Start with the fundamentals. Case conversion functions transform text for consistent comparisons and display formatting.

SELECT 
    UPPER('john.doe@example.com') AS uppercase,
    LOWER('PRODUCT_SKU_12345') AS lowercase,
    INITCAP('new york city') AS title_case;

-- Result:
-- uppercase: JOHN.DOE@EXAMPLE.COM
-- lowercase: product_sku_12345
-- title_case: New York City

The INITCAP() function capitalizes the first letter of each word—useful for name formatting, though it doesn’t handle apostrophes intelligently (O’Brien becomes O’Brien, not O’Brien).

Concatenation combines strings. PostgreSQL offers two approaches: the || operator and the CONCAT() function. The critical difference is NULL handling.

SELECT 
    'Hello' || ' ' || NULL || 'World' AS pipe_operator,
    CONCAT('Hello', ' ', NULL, 'World') AS concat_function;

-- Result:
-- pipe_operator: NULL
-- concat_function: Hello World

The || operator returns NULL if any operand is NULL. CONCAT() treats NULL as an empty string. Choose CONCAT() when dealing with potentially NULL values to avoid unexpected results.

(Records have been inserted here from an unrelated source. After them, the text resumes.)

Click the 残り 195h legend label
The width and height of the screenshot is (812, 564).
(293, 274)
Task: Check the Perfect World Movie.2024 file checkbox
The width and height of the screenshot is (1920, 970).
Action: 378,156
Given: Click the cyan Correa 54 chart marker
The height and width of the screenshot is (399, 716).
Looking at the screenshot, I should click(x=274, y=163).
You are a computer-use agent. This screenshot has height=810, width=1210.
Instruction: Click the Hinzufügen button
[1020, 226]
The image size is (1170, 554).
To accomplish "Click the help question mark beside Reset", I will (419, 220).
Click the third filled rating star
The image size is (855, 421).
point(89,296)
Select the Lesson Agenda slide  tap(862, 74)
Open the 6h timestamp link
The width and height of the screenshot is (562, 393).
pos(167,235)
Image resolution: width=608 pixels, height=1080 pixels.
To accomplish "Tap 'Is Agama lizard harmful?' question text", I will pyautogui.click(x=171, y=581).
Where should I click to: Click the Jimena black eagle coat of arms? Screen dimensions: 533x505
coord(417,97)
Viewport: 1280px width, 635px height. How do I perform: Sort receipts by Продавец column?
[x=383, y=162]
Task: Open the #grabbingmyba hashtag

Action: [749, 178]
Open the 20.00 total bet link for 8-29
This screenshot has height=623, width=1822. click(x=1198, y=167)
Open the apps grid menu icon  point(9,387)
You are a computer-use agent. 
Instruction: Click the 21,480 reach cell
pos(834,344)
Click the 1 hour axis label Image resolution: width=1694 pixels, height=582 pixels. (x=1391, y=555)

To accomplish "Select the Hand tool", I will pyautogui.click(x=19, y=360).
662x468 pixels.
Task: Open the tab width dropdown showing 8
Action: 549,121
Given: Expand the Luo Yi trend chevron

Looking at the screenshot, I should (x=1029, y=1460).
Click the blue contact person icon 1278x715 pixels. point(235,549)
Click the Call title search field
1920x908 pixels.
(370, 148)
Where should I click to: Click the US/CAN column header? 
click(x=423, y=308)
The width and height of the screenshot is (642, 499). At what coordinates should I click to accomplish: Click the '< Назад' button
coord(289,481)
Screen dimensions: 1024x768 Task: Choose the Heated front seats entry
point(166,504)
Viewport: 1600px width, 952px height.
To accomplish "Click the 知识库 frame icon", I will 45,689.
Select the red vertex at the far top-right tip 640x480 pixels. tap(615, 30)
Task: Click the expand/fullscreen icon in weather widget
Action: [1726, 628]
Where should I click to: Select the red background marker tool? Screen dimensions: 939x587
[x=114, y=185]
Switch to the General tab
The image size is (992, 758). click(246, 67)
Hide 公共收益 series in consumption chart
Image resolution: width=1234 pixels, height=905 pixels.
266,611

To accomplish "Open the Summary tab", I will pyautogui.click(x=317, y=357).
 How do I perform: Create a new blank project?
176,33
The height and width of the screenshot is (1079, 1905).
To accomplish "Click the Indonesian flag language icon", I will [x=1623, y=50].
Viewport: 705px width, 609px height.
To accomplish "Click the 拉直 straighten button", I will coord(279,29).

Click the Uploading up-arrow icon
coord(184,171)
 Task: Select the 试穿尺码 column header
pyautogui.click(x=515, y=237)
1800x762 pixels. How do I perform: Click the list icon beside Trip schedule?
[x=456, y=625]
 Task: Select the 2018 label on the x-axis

Trimming whitespace cleans user input and prevents comparison issues:

-- Clean user-submitted email addresses
UPDATE users 
SET email = LOWER(TRIM(email))
WHERE email != LOWER(TRIM(email));

-- Remove specific characters
SELECT 
    TRIM(BOTH '/' FROM '/api/users/') AS trimmed,
    LTRIM('...leading dots', '.') AS left_trimmed,
    RTRIM('trailing spaces   ') AS right_trimmed;

String Searching and Pattern Matching

Finding substrings within text is fundamental for filtering and validation. POSITION() and STRPOS() are functionally identical—both return the starting position of a substring.

SELECT 
    email,
    POSITION('@' IN email) AS at_position,
    STRPOS(email, '@') AS at_position_alt
FROM users
WHERE POSITION('@' IN email) = 0;  -- Find invalid emails

Pattern matching with LIKE and ILIKE provides wildcard searching. ILIKE is PostgreSQL-specific and performs case-insensitive matching.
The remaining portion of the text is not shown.